The exact (and primitive) method I used I'll save for a later blog post if I'm feeling up to it, but there was a point that confused me when I was actually rendering the final (for now) scene. Here I was using SpriteBatch to render my buffer as a big, screen-wide texture.

PostprocessParameters["SceneTexture"].SetValue(m_NormalDepthRenderTarget);
...
m_SpriteBatch.Begin(0, BlendState.Opaque, null, null, null, m_PostprocessEffect);
m_SpriteBatch.Draw(m_SceneRenderTarget, Vector2.Zero, Color.White);
m_SpriteBatch.End();

Now, my shader function in m_PostprocessEffect was pretty simple (and again, primitive), but for some odd reason, it gave me a blank screen of white... even when I reduced it to this.

float4 PixelShaderFunction(float2 TexCoord : TEXCOORD0) : COLOR0 {
  float3 p0 = tex2D(SceneSampler, TexCoord);
  return float4(p0, 1.0);
}

Yep, straight pass-through wasn't doing anything. The rest of my code looked fine at first glance... but upon fiddling around with about everything else I could, there was but one declaration left.

texture SceneTexture;
sampler SceneSampler : register(s0) = sampler_state {
  Texture = (SceneTexture);
  ...
}

Ah... this turned out to be the problem line - specifically because I was using register 0 (as denoted with the s0 - sampler register 0). See, for when I was setting up this effect, I was putting the texture m_NormalDepthRenderTarget into the effect's parameter SceneTexture. I was then making a sampler state and popping that into register 0. Seems harmless, but it wasn't working unless (as I found out) I used any other register for this sampler_state other than s0. It worked for s1, it worked for s2... just not s0. The documentation wasn't yielding any easy answers as to why this was so, either.
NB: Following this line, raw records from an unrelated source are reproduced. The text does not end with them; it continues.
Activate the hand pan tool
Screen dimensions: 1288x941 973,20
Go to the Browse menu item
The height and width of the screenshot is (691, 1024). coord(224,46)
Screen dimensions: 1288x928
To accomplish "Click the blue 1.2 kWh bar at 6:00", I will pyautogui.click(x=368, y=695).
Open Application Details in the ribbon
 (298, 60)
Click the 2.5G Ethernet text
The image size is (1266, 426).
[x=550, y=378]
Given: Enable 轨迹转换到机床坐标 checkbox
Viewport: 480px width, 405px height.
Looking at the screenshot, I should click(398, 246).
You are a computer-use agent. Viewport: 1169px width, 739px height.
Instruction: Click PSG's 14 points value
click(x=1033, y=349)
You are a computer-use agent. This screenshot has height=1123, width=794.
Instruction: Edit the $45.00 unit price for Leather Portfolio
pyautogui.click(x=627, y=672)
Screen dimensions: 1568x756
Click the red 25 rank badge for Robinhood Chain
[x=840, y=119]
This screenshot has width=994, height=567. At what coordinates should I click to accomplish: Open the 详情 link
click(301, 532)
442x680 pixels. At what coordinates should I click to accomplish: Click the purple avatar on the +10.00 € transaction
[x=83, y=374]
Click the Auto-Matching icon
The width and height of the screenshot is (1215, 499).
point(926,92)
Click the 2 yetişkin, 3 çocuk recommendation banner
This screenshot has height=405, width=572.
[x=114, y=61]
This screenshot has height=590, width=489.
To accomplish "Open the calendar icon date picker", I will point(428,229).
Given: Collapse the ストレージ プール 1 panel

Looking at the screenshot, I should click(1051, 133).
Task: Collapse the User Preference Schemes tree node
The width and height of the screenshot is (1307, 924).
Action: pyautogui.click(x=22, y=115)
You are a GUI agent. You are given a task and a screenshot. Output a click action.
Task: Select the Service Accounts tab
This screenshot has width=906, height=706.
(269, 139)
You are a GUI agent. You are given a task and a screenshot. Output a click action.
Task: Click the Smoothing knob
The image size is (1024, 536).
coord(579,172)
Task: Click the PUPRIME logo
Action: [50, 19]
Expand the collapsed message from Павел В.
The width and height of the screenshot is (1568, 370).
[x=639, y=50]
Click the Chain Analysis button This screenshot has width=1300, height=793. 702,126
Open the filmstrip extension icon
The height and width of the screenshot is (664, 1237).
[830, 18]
However, with the help of some kind people at the XNA forums, well... as I understand it, if XNA is going to put the texture in sampler register 0 in its own register, it should put it in texture register 0, right? That's exactly the problem. The way SpriteBatch works, is that whatever you call the Draw function on it, supplying it a texture in the input parameters, it sticks that texture into texture register 0 all on its own. Here I was inadvertently putting something else in what should have been a reserved spot, which ended up giving me a shader function that did absolutely nothing.

So, lesson learned: when using SpriteBatch for postprocessing, whatever texture you use as input will want to be in register 0. If you want to do something fancy with effects and passing textures into them, then stay away from that register. Just use anything but 0.